Please transcribe the data below exactly. Leave the pictures out.

━━━ INPUT RECORDS ━━━

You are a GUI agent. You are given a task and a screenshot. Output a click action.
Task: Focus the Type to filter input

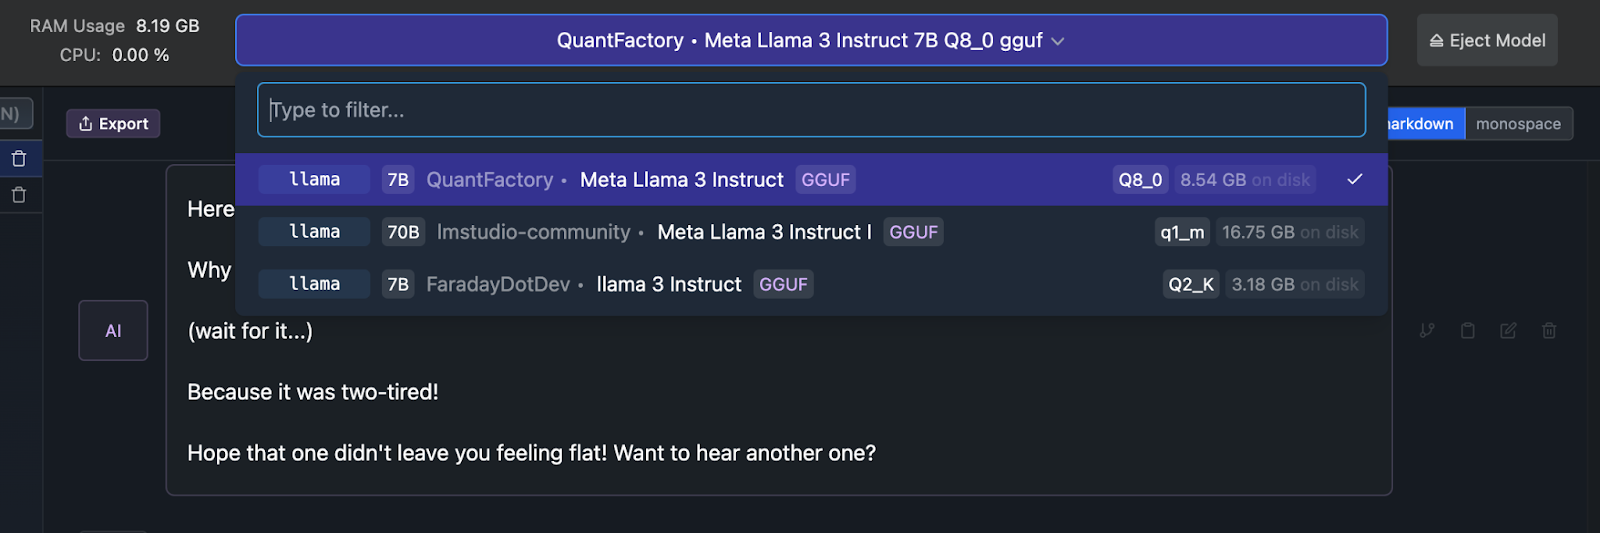pyautogui.click(x=811, y=110)
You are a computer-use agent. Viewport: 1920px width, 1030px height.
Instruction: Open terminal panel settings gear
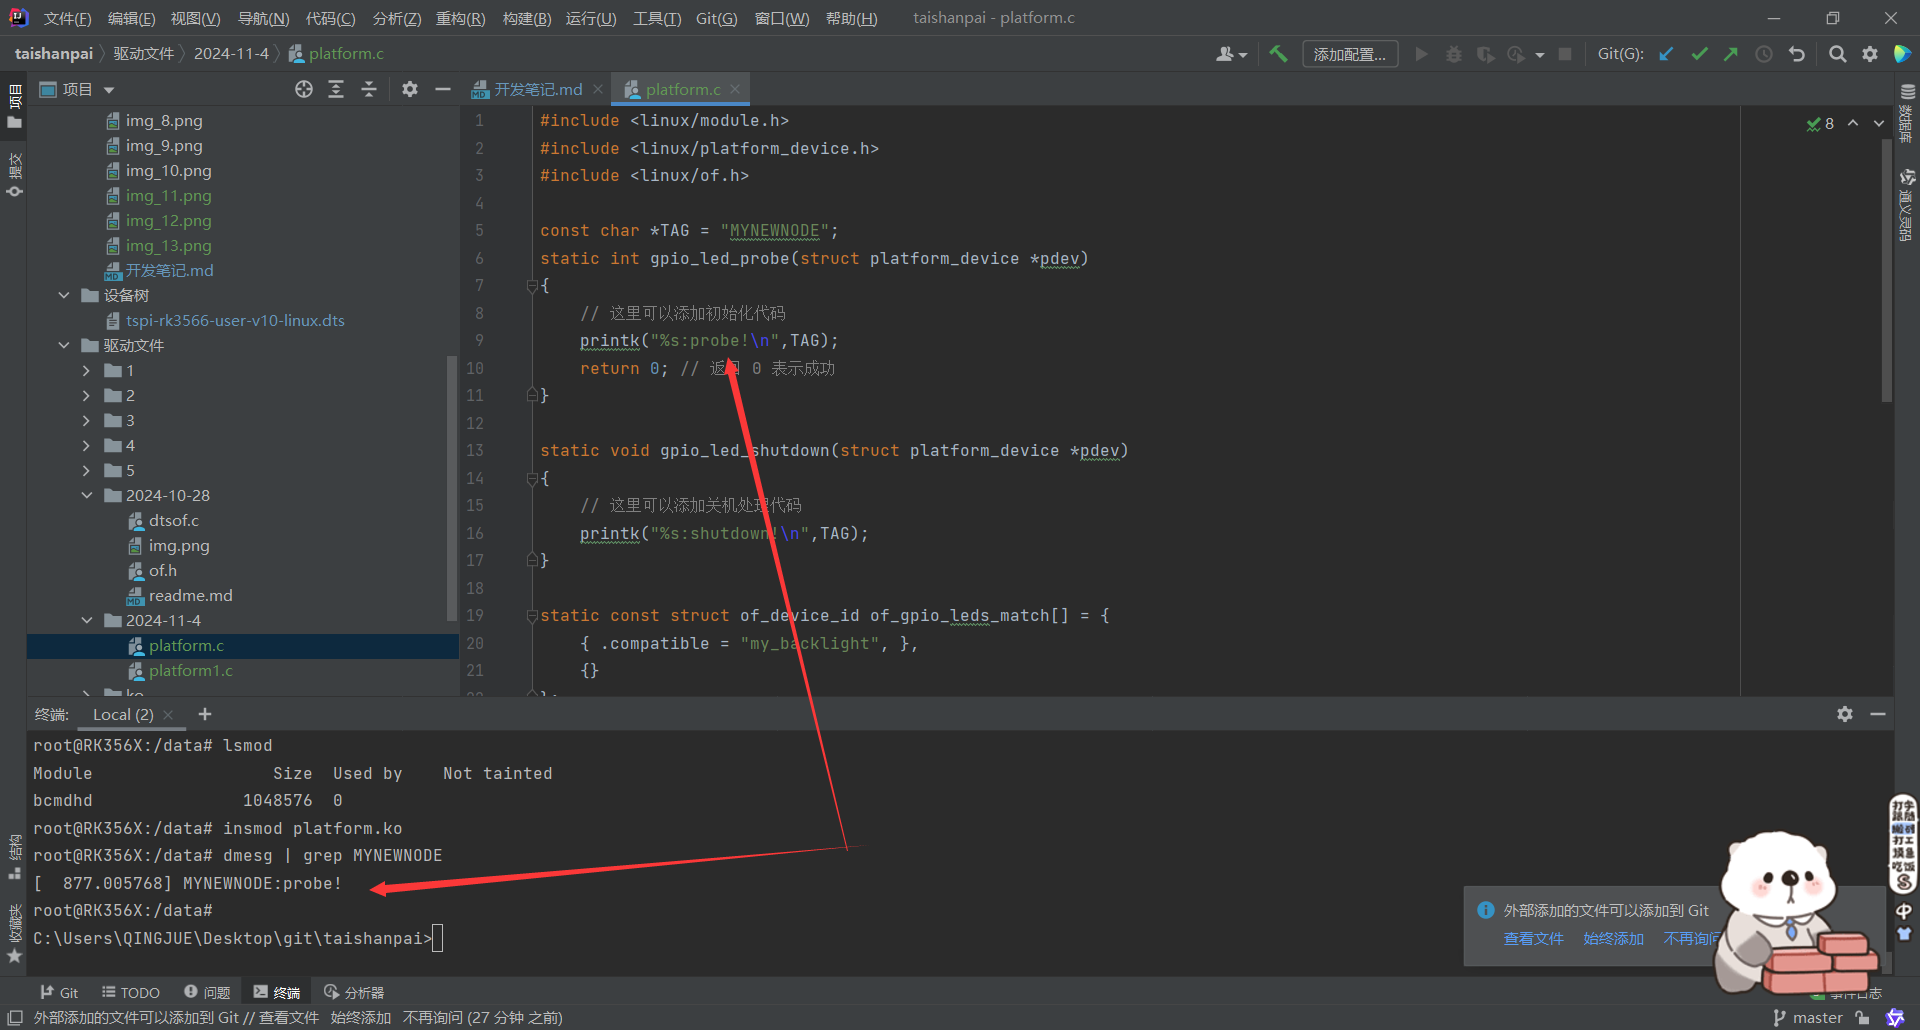(x=1845, y=714)
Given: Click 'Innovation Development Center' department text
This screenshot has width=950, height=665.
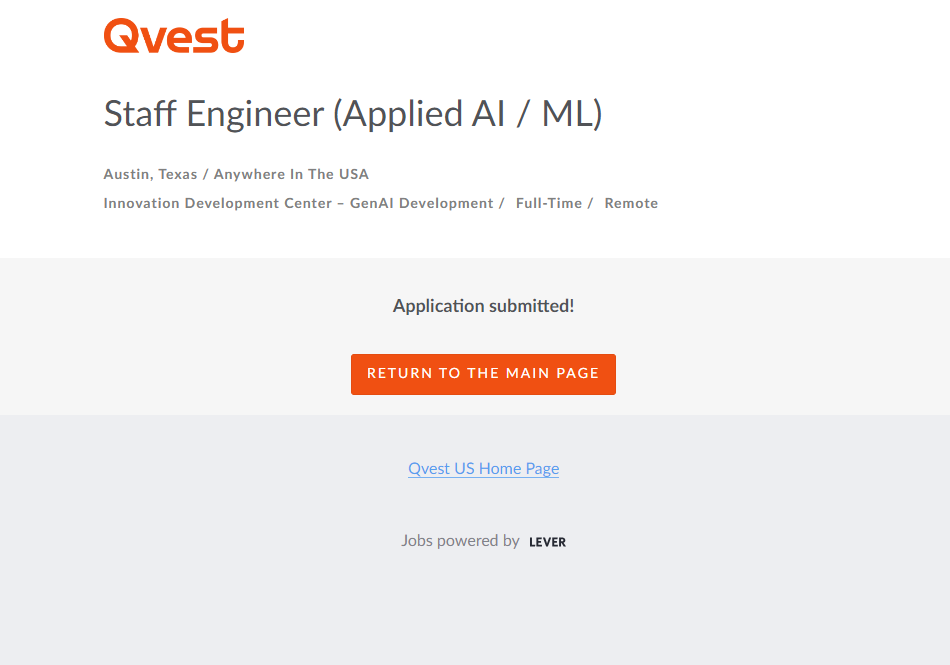Looking at the screenshot, I should pos(217,203).
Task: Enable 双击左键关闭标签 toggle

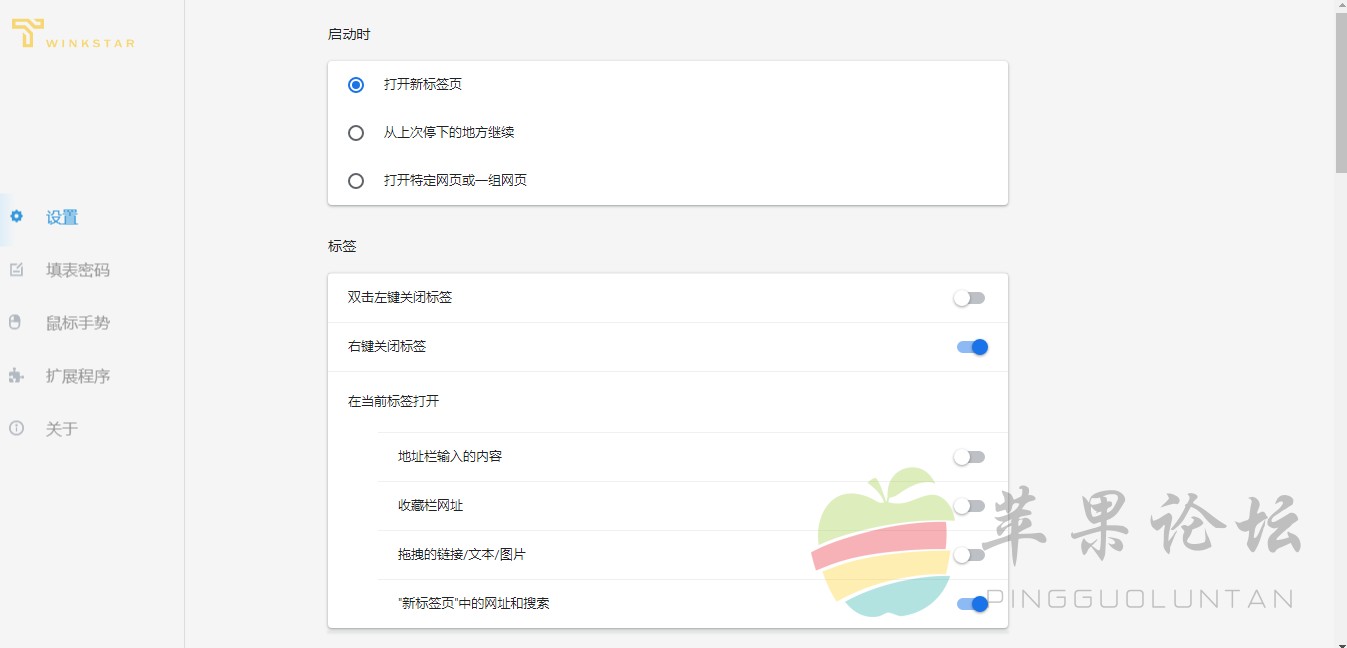Action: [969, 298]
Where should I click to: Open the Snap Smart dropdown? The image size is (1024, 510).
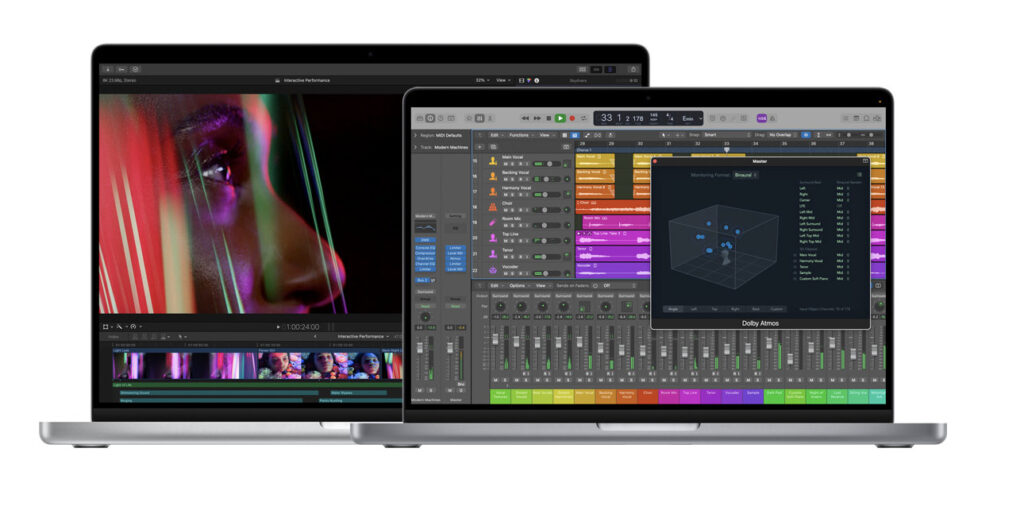[724, 134]
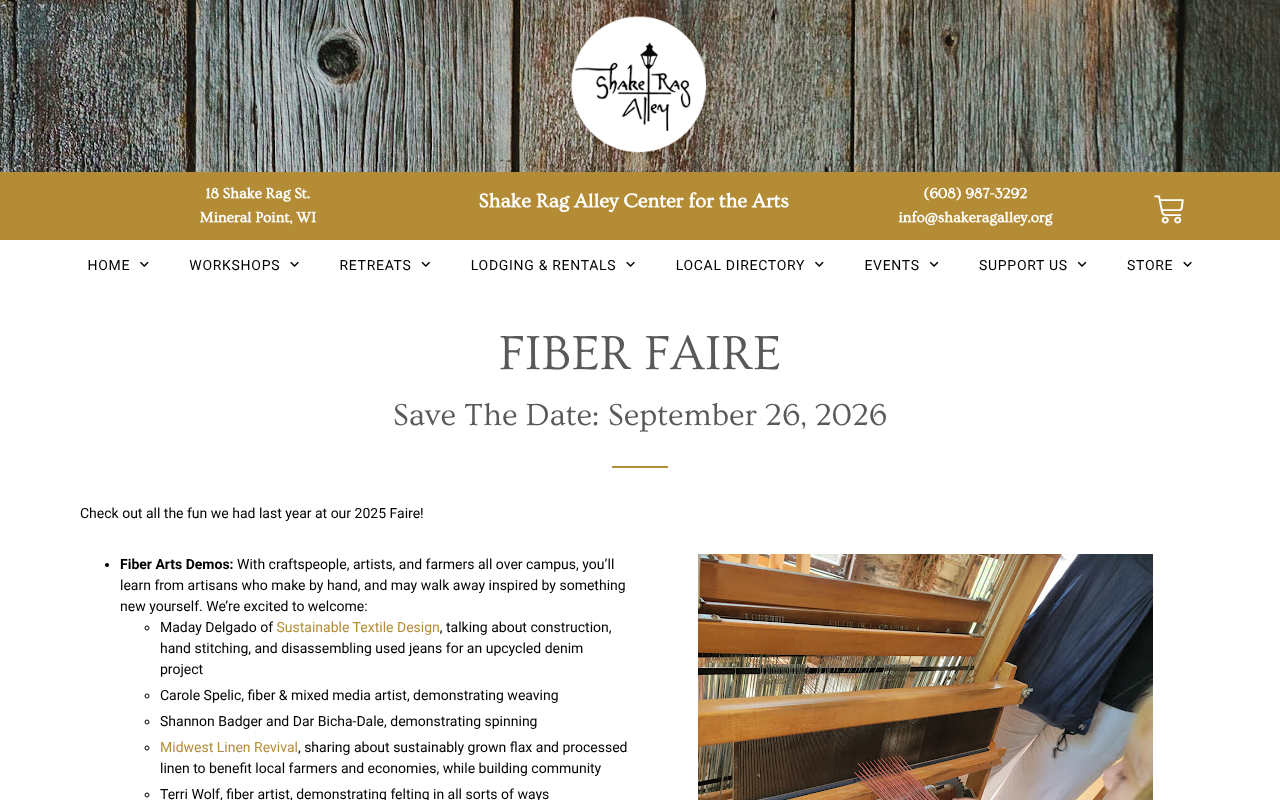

━━━

--- THE ANSWER ---
You are a GUI agent. You are given a task and a screenshot. Output a click action.
Task: Focus the Type to filter input

pyautogui.click(x=811, y=110)
You are a computer-use agent. Viewport: 1920px width, 1030px height.
Instruction: Open terminal panel settings gear
(x=1845, y=714)
Given: Click 'Innovation Development Center' department text
This screenshot has width=950, height=665.
Looking at the screenshot, I should pos(217,203).
Task: Enable 双击左键关闭标签 toggle

Action: [969, 298]
Where should I click to: Open the Snap Smart dropdown? The image size is (1024, 510).
[724, 134]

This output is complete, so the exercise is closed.